Stored records:
========================================
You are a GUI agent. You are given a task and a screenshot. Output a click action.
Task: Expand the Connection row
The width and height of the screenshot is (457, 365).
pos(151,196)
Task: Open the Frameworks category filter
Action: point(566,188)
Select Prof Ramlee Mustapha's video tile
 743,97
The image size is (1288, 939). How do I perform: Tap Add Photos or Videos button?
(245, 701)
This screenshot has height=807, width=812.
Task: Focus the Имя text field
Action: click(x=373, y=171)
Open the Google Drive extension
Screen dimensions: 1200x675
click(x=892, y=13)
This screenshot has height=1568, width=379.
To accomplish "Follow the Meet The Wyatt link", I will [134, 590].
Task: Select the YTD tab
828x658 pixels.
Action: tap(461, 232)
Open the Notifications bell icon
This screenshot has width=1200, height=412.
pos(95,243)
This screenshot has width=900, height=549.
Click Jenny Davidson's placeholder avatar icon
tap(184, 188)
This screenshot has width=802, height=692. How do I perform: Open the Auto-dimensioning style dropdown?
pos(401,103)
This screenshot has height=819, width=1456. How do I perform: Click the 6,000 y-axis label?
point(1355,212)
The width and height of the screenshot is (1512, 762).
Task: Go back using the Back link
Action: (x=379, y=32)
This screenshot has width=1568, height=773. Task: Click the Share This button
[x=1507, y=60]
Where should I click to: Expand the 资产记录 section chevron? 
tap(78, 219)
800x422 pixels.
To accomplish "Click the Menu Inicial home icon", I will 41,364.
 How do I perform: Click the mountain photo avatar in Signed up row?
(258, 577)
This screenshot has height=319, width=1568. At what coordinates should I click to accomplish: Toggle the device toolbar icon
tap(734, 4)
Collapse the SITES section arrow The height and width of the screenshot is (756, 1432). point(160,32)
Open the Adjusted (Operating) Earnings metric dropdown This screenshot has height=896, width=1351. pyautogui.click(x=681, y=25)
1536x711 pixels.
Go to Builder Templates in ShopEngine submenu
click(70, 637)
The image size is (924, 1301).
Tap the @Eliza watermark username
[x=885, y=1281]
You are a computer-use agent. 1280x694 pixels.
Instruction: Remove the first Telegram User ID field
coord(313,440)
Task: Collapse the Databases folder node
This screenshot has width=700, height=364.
========================================
> **PROBLEM DETAILS**
Pull from the data each line where the string "Collapse" turns up.

> **YOUR SOLUTION**
Collapse the SITES section arrow The height and width of the screenshot is (756, 1432). point(160,32)
Task: Collapse the Databases folder node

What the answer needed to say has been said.